-- Begin Given data --

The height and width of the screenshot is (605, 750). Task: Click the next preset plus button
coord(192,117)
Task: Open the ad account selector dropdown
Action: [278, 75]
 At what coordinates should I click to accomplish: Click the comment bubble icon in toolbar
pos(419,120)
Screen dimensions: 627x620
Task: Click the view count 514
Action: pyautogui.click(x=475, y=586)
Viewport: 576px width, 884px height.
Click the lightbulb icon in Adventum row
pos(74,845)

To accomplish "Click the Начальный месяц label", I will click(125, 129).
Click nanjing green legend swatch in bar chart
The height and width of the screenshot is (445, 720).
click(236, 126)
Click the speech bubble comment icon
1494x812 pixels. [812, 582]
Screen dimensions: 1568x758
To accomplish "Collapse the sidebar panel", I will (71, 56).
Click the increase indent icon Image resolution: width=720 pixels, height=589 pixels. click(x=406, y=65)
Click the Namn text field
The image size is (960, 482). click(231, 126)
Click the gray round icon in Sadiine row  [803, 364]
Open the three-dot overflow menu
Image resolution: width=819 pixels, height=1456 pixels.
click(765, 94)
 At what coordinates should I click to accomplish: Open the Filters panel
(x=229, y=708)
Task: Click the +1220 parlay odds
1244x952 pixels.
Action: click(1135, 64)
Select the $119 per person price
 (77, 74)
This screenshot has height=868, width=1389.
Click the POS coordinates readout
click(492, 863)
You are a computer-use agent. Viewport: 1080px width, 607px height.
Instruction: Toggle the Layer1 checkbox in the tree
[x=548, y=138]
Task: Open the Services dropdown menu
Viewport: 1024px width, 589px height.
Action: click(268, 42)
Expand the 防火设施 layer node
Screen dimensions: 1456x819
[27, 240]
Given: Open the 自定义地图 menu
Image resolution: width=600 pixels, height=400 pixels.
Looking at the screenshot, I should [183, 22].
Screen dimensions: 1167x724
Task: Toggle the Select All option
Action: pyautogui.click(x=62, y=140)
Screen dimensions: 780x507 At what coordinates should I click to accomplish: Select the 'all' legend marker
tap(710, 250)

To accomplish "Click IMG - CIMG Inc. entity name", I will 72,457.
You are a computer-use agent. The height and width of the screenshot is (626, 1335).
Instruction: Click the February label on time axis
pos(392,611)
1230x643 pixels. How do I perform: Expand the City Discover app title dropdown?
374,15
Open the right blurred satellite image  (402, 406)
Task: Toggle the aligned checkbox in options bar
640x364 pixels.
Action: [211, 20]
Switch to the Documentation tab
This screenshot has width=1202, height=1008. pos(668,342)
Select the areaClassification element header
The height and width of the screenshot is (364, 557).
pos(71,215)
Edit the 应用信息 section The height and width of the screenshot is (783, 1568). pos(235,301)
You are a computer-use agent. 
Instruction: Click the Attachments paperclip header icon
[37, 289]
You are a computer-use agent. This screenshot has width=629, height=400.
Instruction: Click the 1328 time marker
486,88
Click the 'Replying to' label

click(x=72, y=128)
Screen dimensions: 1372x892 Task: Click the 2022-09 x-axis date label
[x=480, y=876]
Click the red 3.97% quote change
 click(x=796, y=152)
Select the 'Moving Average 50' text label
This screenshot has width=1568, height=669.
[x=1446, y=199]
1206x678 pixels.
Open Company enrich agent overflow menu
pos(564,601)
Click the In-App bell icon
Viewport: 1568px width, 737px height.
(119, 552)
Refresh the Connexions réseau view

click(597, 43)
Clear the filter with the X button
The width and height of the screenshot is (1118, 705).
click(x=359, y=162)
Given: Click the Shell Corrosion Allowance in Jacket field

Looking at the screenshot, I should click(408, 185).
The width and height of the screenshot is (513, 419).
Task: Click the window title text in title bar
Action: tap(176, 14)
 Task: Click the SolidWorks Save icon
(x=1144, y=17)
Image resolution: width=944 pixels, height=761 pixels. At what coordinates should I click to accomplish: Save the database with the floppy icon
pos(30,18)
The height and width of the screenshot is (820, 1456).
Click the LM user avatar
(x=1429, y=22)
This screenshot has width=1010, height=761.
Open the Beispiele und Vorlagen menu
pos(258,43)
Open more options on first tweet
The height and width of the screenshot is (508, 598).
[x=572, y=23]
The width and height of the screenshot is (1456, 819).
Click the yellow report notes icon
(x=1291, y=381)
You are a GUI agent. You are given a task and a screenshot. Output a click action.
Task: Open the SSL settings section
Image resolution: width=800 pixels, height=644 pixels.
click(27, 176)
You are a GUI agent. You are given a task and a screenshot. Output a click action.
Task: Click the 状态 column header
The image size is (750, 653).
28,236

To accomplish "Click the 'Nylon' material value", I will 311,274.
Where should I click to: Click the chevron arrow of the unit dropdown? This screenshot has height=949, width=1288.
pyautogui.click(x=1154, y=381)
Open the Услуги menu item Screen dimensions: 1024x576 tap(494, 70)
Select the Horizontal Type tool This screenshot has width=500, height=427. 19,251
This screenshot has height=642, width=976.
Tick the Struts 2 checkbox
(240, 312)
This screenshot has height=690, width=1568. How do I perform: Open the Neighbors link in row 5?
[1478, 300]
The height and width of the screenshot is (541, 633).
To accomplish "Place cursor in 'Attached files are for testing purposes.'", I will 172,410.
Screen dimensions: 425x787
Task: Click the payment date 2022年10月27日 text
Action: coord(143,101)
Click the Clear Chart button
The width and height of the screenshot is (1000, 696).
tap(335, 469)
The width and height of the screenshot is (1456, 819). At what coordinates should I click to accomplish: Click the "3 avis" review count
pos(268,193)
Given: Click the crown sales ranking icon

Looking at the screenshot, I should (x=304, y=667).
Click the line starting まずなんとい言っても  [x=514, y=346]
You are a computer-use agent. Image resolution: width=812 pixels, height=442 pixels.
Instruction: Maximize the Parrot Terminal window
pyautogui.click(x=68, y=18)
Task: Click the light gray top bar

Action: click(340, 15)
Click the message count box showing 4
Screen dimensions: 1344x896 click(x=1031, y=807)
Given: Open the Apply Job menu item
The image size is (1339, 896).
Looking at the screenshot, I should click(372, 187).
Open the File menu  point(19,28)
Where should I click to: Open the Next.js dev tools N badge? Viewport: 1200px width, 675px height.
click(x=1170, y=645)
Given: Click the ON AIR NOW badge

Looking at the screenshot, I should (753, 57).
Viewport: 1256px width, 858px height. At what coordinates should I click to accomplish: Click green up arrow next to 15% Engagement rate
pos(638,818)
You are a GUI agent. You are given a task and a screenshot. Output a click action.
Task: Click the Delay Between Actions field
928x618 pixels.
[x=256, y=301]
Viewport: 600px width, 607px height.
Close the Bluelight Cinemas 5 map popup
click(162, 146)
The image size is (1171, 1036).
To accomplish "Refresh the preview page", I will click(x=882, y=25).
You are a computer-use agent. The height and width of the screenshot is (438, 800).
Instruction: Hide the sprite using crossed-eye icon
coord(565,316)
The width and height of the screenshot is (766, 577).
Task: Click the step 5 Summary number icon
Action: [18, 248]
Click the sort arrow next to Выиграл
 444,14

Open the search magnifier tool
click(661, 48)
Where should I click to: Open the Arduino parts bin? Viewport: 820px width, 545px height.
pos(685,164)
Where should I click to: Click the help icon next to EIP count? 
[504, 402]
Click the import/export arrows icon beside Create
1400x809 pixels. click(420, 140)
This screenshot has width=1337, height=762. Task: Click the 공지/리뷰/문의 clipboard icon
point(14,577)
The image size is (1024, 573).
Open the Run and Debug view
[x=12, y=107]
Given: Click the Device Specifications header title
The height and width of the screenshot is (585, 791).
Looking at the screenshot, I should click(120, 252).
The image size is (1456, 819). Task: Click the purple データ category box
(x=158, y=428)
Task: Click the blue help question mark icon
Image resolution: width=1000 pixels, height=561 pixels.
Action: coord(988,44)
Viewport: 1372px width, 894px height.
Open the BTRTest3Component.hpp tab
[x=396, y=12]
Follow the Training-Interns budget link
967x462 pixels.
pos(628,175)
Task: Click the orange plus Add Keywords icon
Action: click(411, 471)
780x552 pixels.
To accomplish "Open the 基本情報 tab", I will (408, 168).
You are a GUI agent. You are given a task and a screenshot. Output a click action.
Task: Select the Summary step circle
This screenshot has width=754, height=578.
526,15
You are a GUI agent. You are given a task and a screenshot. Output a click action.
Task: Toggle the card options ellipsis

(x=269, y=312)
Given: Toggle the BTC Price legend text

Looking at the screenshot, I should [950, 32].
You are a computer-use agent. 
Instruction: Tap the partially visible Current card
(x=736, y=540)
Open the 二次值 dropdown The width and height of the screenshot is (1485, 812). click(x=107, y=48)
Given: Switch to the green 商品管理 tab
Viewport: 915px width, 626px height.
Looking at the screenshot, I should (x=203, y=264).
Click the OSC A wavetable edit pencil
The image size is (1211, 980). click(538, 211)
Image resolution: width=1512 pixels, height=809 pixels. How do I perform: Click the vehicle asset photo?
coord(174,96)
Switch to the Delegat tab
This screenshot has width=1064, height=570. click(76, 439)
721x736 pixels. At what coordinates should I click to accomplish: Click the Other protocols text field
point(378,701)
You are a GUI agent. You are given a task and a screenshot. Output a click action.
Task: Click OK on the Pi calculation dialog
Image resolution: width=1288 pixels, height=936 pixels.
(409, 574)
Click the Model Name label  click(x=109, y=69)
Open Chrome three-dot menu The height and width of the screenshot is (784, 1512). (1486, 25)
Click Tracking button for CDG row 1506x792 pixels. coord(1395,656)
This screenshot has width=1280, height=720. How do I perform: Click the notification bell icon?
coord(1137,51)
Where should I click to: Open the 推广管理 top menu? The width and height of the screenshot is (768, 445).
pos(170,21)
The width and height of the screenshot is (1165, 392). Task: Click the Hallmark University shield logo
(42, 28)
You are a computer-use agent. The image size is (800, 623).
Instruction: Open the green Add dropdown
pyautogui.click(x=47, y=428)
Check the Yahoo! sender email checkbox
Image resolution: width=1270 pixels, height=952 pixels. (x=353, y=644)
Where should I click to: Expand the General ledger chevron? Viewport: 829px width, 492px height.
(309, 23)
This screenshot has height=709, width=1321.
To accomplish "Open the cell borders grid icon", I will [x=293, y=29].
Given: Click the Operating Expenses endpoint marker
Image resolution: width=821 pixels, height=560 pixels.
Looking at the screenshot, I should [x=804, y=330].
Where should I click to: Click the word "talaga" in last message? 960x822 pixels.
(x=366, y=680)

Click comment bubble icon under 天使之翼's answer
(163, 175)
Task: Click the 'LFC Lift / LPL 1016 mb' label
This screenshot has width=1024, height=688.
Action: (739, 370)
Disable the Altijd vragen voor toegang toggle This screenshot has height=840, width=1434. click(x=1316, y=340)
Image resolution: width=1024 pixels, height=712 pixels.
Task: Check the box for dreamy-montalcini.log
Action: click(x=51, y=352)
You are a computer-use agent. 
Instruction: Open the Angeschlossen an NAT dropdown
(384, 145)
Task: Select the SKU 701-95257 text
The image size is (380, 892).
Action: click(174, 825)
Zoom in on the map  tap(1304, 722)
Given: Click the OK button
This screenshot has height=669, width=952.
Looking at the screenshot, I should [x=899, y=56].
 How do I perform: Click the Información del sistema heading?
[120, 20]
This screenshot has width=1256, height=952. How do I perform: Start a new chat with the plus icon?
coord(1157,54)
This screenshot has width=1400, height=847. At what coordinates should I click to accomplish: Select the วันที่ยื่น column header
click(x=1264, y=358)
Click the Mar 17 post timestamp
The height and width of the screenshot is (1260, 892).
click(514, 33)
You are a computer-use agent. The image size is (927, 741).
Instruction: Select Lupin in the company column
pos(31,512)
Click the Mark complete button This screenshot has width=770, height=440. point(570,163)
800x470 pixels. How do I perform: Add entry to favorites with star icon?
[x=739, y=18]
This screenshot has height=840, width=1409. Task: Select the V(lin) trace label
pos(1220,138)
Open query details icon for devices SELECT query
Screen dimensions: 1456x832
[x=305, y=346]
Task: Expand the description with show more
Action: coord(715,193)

-- End Given data --

■ Your task ■
Format the material from the line with "Refresh the Connexions réseau view" up to and including the line with "(x=1429, y=22)" as a JSON list of strings, one string per line, with blank lines left out.

■ Full solution ■
[
  "Refresh the Connexions réseau view",
  "click(597, 43)",
  "Clear the filter with the X button",
  "The width and height of the screenshot is (1118, 705).",
  "click(x=359, y=162)",
  "Given: Click the Shell Corrosion Allowance in Jacket field",
  "Looking at the screenshot, I should click(408, 185).",
  "The width and height of the screenshot is (513, 419).",
  "Task: Click the window title text in title bar",
  "Action: tap(176, 14)",
  " Task: Click the SolidWorks Save icon",
  "(x=1144, y=17)",
  "Image resolution: width=944 pixels, height=761 pixels. At what coordinates should I click to accomplish: Save the database with the floppy icon",
  "pos(30,18)",
  "The height and width of the screenshot is (820, 1456).",
  "Click the LM user avatar",
  "(x=1429, y=22)"
]